#### INPUT DATA

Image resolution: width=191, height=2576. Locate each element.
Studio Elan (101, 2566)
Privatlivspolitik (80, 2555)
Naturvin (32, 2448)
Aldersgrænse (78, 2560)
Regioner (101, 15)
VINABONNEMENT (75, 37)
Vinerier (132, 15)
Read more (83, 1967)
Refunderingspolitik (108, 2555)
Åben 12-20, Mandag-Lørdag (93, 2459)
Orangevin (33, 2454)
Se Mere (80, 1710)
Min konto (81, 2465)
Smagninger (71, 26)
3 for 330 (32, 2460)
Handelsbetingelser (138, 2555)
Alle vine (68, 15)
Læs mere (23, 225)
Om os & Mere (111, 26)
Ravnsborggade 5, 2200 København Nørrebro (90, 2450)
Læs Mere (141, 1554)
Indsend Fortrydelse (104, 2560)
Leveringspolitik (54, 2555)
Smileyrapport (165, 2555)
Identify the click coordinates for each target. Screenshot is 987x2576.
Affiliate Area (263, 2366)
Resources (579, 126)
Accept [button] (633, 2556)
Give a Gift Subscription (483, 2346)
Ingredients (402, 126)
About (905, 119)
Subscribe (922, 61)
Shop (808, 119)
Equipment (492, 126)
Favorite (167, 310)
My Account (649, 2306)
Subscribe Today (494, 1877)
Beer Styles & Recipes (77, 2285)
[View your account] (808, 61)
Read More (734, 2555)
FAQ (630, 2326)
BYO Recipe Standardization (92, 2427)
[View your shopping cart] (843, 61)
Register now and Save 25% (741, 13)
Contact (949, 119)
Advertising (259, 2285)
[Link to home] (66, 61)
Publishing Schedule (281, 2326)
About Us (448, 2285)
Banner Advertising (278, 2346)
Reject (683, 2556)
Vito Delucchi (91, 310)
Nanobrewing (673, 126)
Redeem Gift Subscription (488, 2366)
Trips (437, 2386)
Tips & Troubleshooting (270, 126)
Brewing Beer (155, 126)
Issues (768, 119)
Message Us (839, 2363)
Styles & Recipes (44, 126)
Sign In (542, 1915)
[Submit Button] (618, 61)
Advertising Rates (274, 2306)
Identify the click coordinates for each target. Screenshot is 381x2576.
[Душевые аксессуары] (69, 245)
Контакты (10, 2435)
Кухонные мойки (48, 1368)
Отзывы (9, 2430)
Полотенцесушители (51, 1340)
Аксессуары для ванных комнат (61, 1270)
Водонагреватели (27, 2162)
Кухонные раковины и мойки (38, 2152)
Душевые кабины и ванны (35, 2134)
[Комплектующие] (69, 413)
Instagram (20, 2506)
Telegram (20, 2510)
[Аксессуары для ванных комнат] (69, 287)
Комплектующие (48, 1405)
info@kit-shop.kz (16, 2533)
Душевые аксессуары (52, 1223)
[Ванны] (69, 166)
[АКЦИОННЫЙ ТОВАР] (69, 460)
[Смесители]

########

REQUIRED ACTION: Copy down each line in the entries that has the word "Screenshot".

REPLY TO THE EXERCISE:
Identify the click coordinates for each target. Screenshot is 987x2576.
Identify the click coordinates for each target. Screenshot is 381x2576.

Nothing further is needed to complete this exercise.